Cost-of-living wage settlements can hamper private sector bargaining, leading to a wage-price spiral, contributing to government borrowing bulge and negatively impacting the country’s long-term creditworthiness by increasing costs to taxpayers of unfunded defined benefit plans are increasing.

There are glimmers of light from the Bank of England after its doom prophecies a month ago. The economy appears to be less weak than expected.

Supply chain disruptions are easing, the price of oil has fallen and a near 3% rise in the pound sterling should ease domestic price pressures.

Anyone considering refinancing a fixed-rate mortgage now may be advised to wait if long-term interest rates level off or fall. But no one should fool themselves that the great days of super low mortgage loans or competitive fixed rates are coming back.

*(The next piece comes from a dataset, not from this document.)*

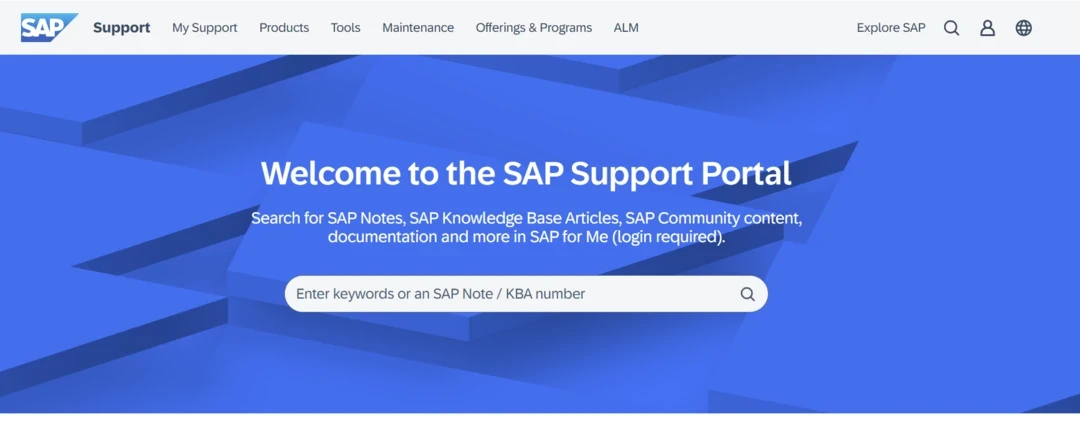Image resolution: width=1080 pixels, height=426 pixels.
Task: Click the SAP logo
Action: pos(48,28)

There are some signs that smaller players in the savings market are finally recognizing the blow loyal savers have taken from the higher cost of living.

It is time for the Big Four high street banks to take the stage and end their version of greed inflation – increasing margins at the expense of customers.

Washed away

The numbers from Currys, Britain’s largest electrical goods chain, are a mixed bag.

There is a huge pre-tax loss of £548 million, largely caused by a large goodwill write-off caused by the chaos in the Liz Truss gilts market.

The real business of selling electronic goods has been hit hard by price competition in Scandinavia, where about 40 percent of revenue is earned.

The first half was saved by a strong performance in the UK, where demand for electronic goods and more energy-efficient washing machines and dryers was strong.

A huge blow to Currys stock price was cut in half by the end of the game.

CEO Alex Baldock seems to have convinced doubters that everything will be fine that evening.